Wednesday, February 1, 2012

Resumes: Do Freelancers Need Them?

I came across a post on Words On the Page about resumes. Namely: do freelancers need them? Lori expands the definition of "resume" to include websites, brochures, and other documents about your business and writing background--but I'm going to stick with the traditional definition of a resume here. And I'm going to take a middle-of-the-road tack on this. My answer is, pretty much, no. Usually not. Until someone asks for one.

I got through most of my freelance writing career without an official resume. I had an unofficial list of clients, which I would send people whenever they asked who I'd worked for. And I had a work-related resume that talked about my experience before freelance writing. I sometimes sent that along with the client list. This seemed to work fairly well, especially since I was hardly ever asked for these things. Most people were content to see the samples on my website.

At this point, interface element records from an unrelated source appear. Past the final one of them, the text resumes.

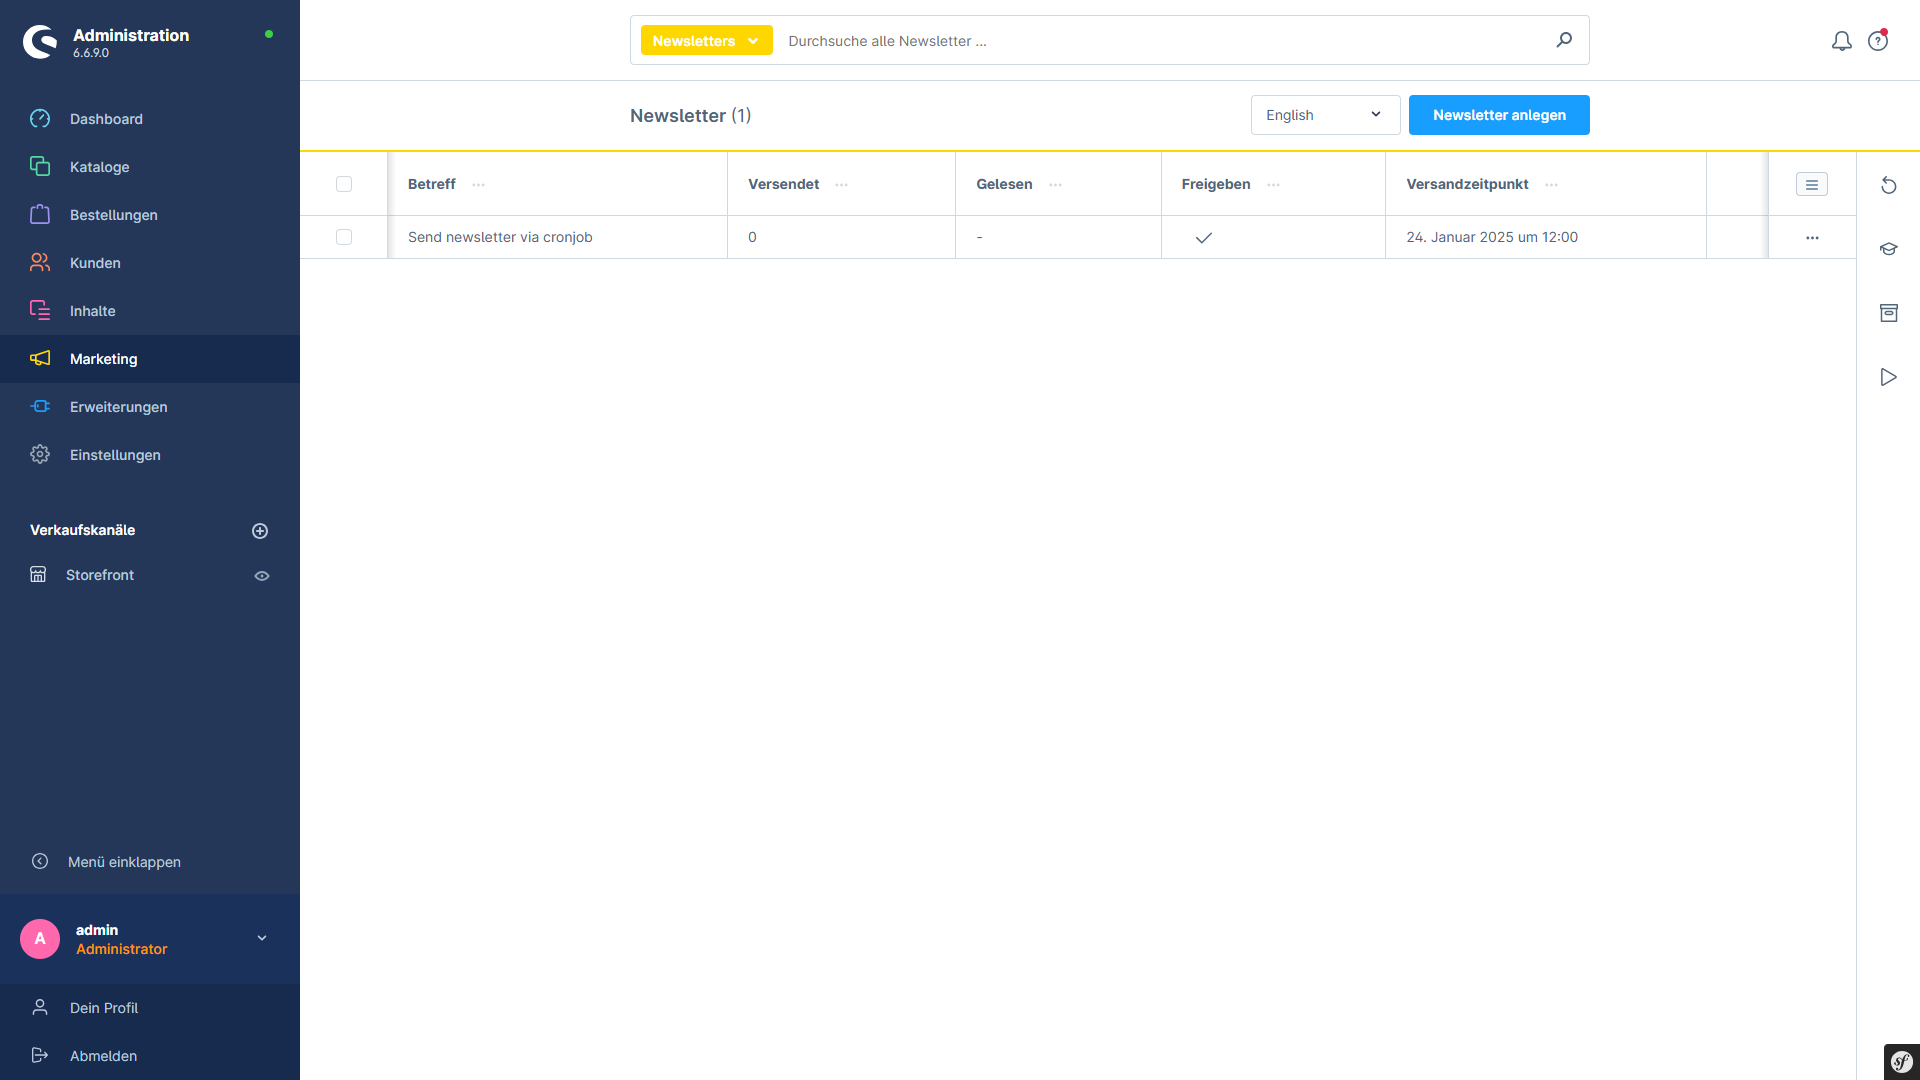1920x1080 pixels.
Task: Open the Symfony profiler icon
Action: (1901, 1061)
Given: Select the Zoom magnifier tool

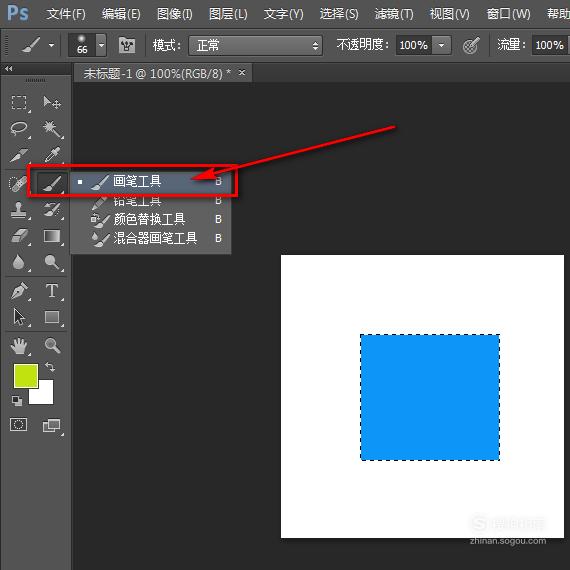Looking at the screenshot, I should click(x=52, y=345).
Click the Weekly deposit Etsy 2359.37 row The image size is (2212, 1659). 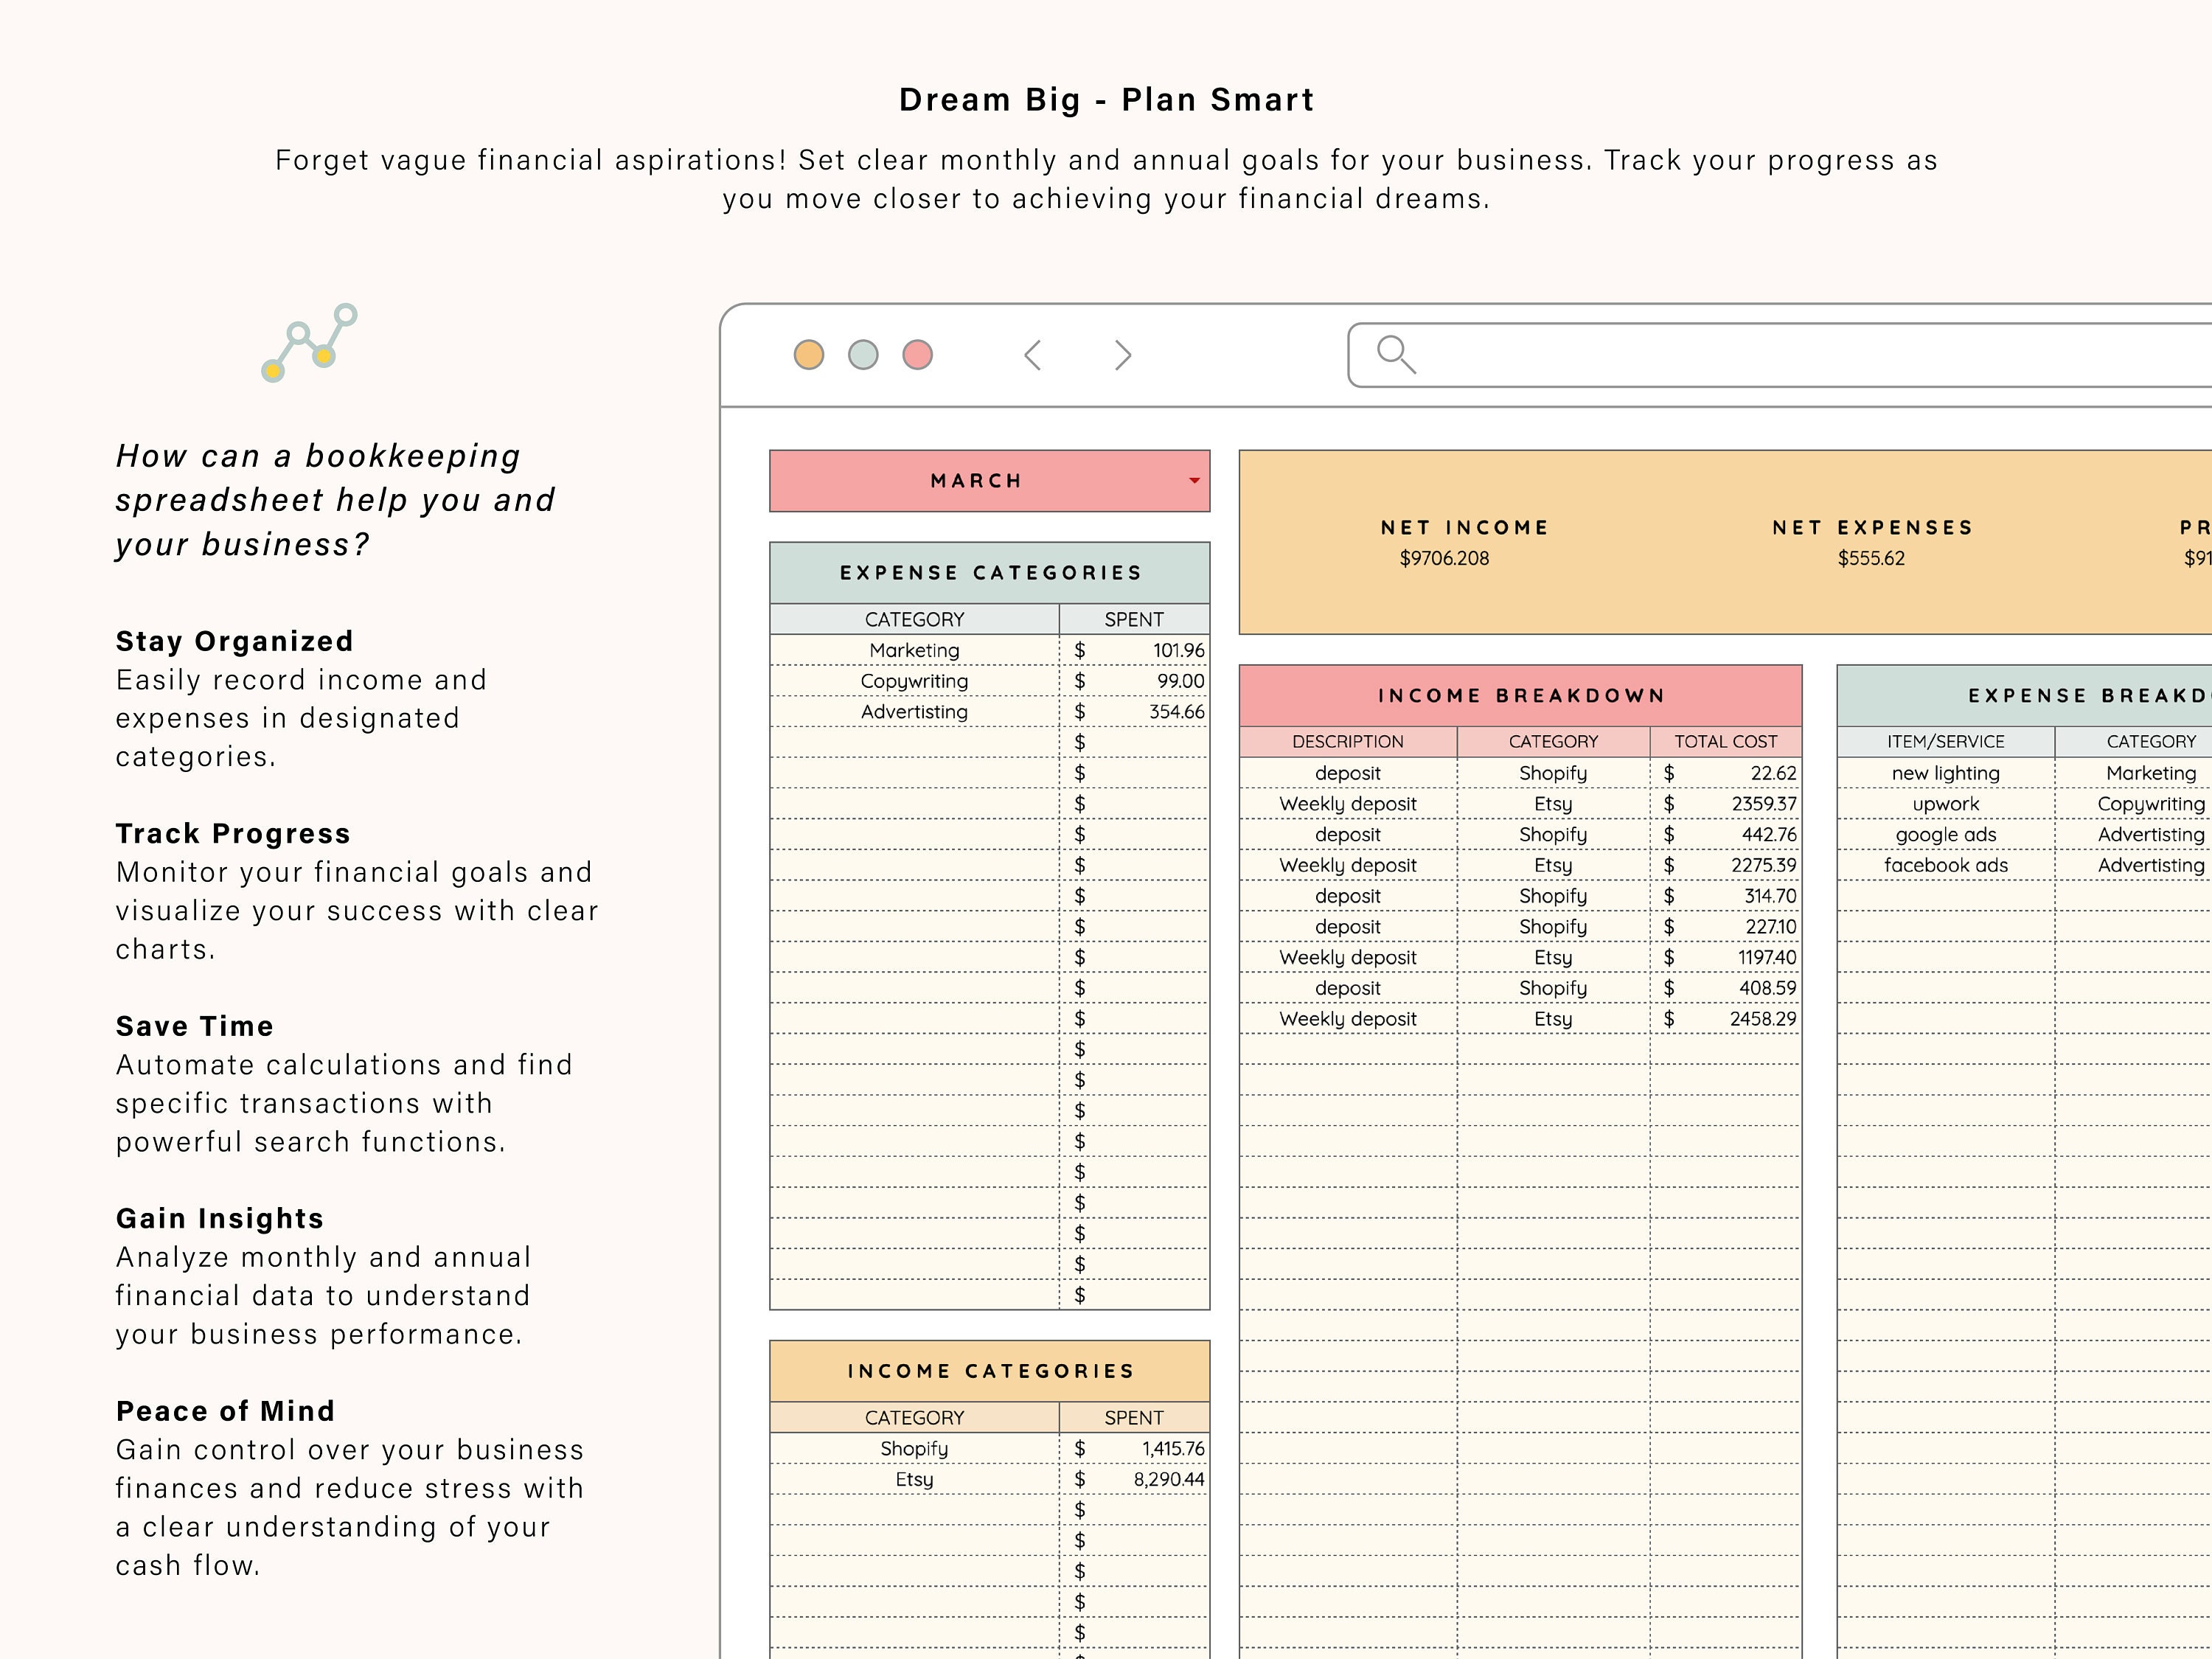[1520, 803]
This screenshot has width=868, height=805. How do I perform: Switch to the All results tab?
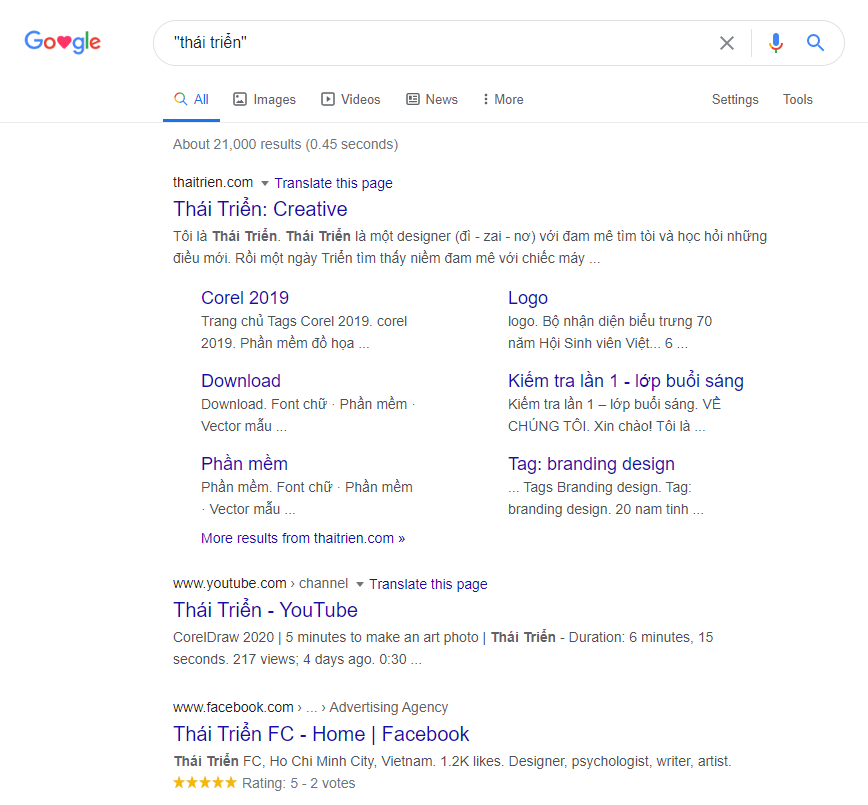pos(191,99)
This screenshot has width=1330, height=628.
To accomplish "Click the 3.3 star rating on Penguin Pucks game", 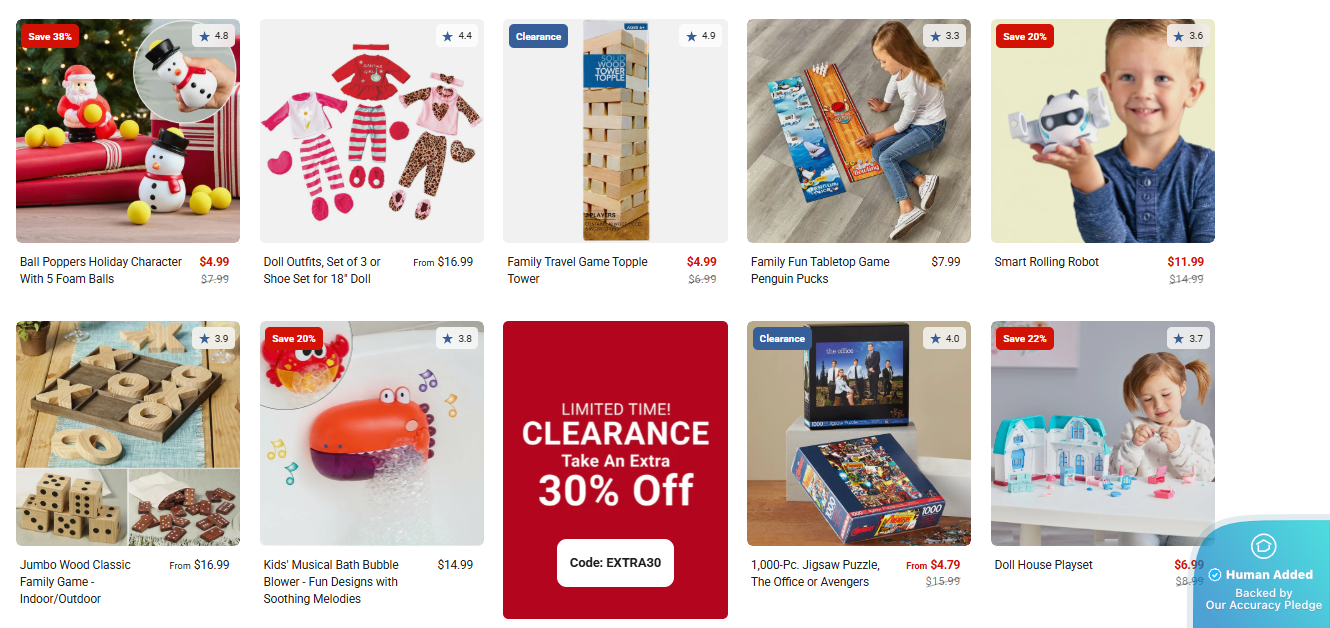I will [x=944, y=36].
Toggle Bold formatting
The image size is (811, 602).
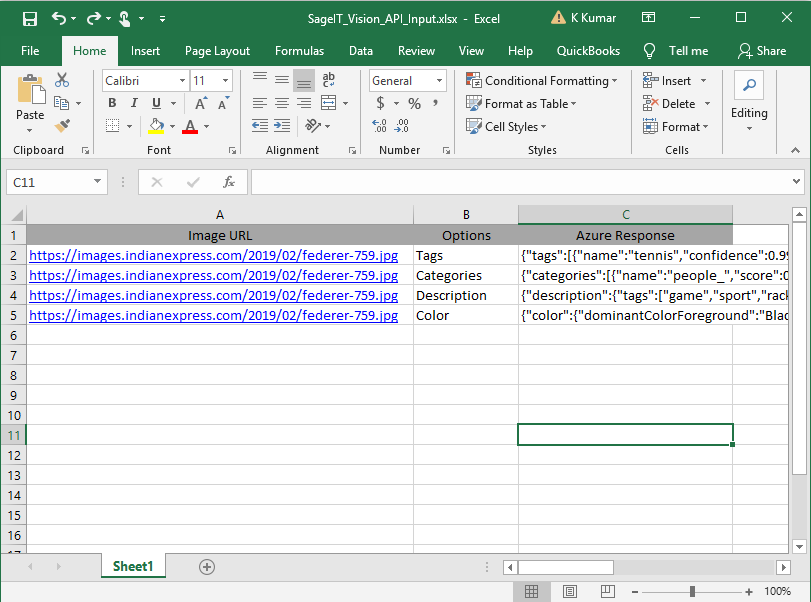point(113,103)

If you're applying to jobs online or working with a creative temp agency rather than sending out postcards and marketing yourself in other ways, then yes, you will be asked for a resume--although not always. Some people still just want to see samples. But I think that when it comes to job postings, most people who don't have a lot of experience hiring freelancers just ask for the resume because that's what they're used to doing for all positions.

The thing is, a resume might be useful in showing a prospect what your history is, but it doesn't show him what he really wants to know--can you write? Does he like your style? Do you have experience really satisfying clients? You can show that much more effectively on your website with samples and testimonials.

The bottom line, though, is that when you're marketing yourself proactively, you generally choose what to show prospects--you may get a few who ask to see a resume, but if they see the samples on your site and your testimonials, that usually provides them with the information they really want when they ask for a resume. If the prospect is the person controlling the terms of what they see (as in job posts), you'll get asked for a resume more often--usually because that's what the person hiring is used to asking for.

I do think you should have a resume on hand for when people want one. But you'll probably not be asked for one often, and it's more important to put time and energy into your website.


Mike Chen said...

I'm always at a loss when potential clients ask for a resume. I explain that as a freelancer, I hardly ever update mine and my portfolio/references work much better.

I actually did this a few weeks ago. She asked for my resume anyway because they have an HR department. I agreed with the disclaimer that it was VERY old. How old? I hadn't updated it since 2008!

Nice to see this blog is up and running again. :)

Unknown said...

Jen, I actually changed my tune thanks to another freelancer. It's probably no more difficult to explain than this - If you need a resume, you need a resume.

Clear as mud, huh? :)

Jennifer Williamson said...

@Thanks, Mike! It's good to be back. Yeah, it's worth it to take the time to update it if you have people asking for it, I think. I update mine maybe...once a year?

@Lori: Eh, it doesn't take long to write one. True, you won't need it much--but it doesn't hurt to have one on hand when you do need it.

freelance boy said...

When working for a freelance site like Elance or oDesk, you never need a resume. Your profile on these sites can contain all the information. And it certainly has a better impact. I do have a resume that i use when i apply to jobs. And frankly, i don't know when was the last time i checked what was in it! It mostly contains my social profiles, freelance profiles and a few sample articles. I still send the same resume to clients when applying to jobs.